Category Archives: Funny Random

My Day as Daniel Tiger’s Mom

“I’m Daniel Tiger, and you be Daniel Tiger’s mom,” came the instructions from Back Seat Driver Jem after we dropped Abby off at an activity one morning.

“So I’m the mom and you are my child? Okay, I can play that,” I agreed, pleased to get a character assignment that required no imagination.

But just a few minutes later I lost my temper at another car in the intersection. Hmm, I thought to myself. Daniel Tiger’s mom wouldn’t have said that.

I imagined myself flagging down the other driver with a friendly wave and inviting him to join me in song:

Hey, there, friend, don’t be a stinker:
When you turn, please use your blinker!

Yes, that was more like it. So for the rest of the day I amused myself with a little mental game of WWDTMD?  Here are some little jingles I’ve come up with, in case they are helpful to you:

Keep crying, you’ll get put to bed!

No playing “cats” after lights out
Or I’ll give you something to meow about

That’s not food, it won’t taste good!

Little tiny big boys can be hard to spot,
That’s why you’ve got to stay close in the parking lot!

You are not a feral creature;
Don’t eat what you find under the bleacher.

Even though it makes your heart sad,
No, you can’t play on the iPad.

Doesn’t matter what he did or what she said,
YOU are not allowed to be a meanyhead.

Careful, baby, you’ll get a sick belly
If you eat off the floor of McAlister’s Deli

Wiping your bottom is one way to say “I love You”

Stop kicking the back of my seat to stay safe

Clean up, pick up, put away
Ten thousand times a day

Please get your fingers out of my face;
Even moms need personal space!


Coming around to old movies

I don’t like old movies. I know it’s horribly un-classical of me, but with a couple of notable exceptions, I just don’t really love anything made pre-Father of the Bride (the Steve Martin version, obviously).

My main complaints are 1) the color is unnatural (or, there’s no color, blech!)  2) the actors talk in strange affected accents (It helped me, a little bit, to watch the video “Why Do People in Old Movies Talk Weird?”).

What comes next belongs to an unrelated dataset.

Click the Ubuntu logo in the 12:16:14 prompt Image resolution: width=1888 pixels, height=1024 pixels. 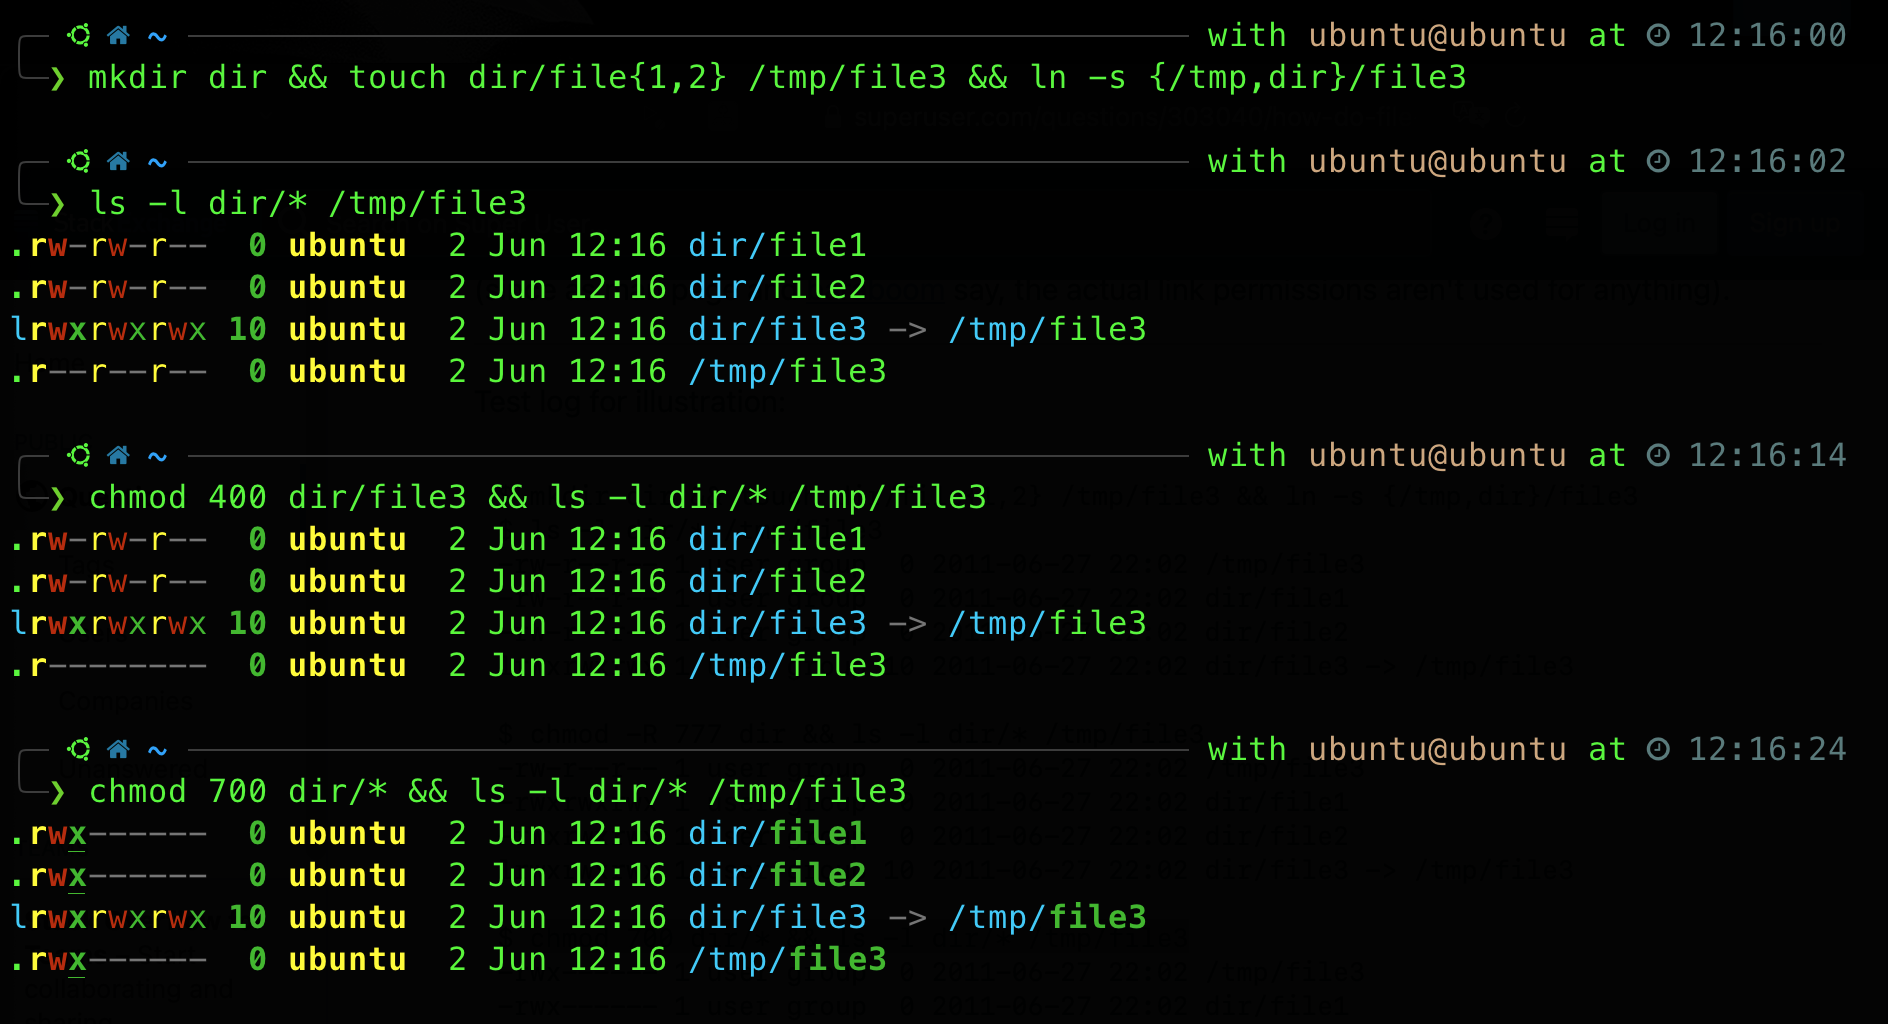78,456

But this year I willingly pushed “play” on White Christmas for the twentieth time when my kids asked for it (Watching it with them was the first time for me, too!), and I spent my own money on DVD editions of Mary Poppins and Chitty Chitty Bang Bang. (They love them.)

What can I say? Even I can appreciate classic movies as a great wholesome alternative for the child who is getting too old for Daniel Tiger but is not yet ready to venture into the morally and intellectually deficient world of tween pop culture. (Again, there are a few exceptions here. But really, how many times in a row can a person watch the LEGO movie without needing some variety in her life?)

But back to White Christmas. I know many of you love this movie, so maybe you can help me with two details that I have not been able to resolve:

  1. Is it actually true that there were plenty of jobs waiting for low-ranking soldiers returning from WWII, but that generals were under-employed? Am I supposed to feel compassion for The General of the movie because he is having to work at his ski lodge, or just because there is no snow to attract guests there?
  2. In the Sisters song, Betty and Judy boast that they never have to have chaperones because they keep an eye on each other. But then just two lines later, they reveal that when a “certain gentleman arrived from Rome,” one of them wore their fancy dress to go on a date, and the other stayed home. What sort of a situation would require a chaperone more than a night out with a young man, newly returned from Italy, of all places? This seems to be a major breakdown in the sister-as-chaperone system. Also, Judy is always conspiring to force Betty into a romance with Bob.

And Chitty Chitty Bang Bang: For many old movies, I’m able to say, “This well-made and deserves to be a classic, even if it’s not my taste.” Chitty is actually not one of them– it’s not that good of a movie on any level. But I remember liking it as a kid, and a couple of the scenes and songs are pretty entertaining, even if overall the movie is a dud. (You can often find it in the $5 bin for good reason.)  The Chitty book is actually quite fun and plenty ridiculous on its own without a love story or extended dream sequence, so I have no idea what the screenwriters were thinking.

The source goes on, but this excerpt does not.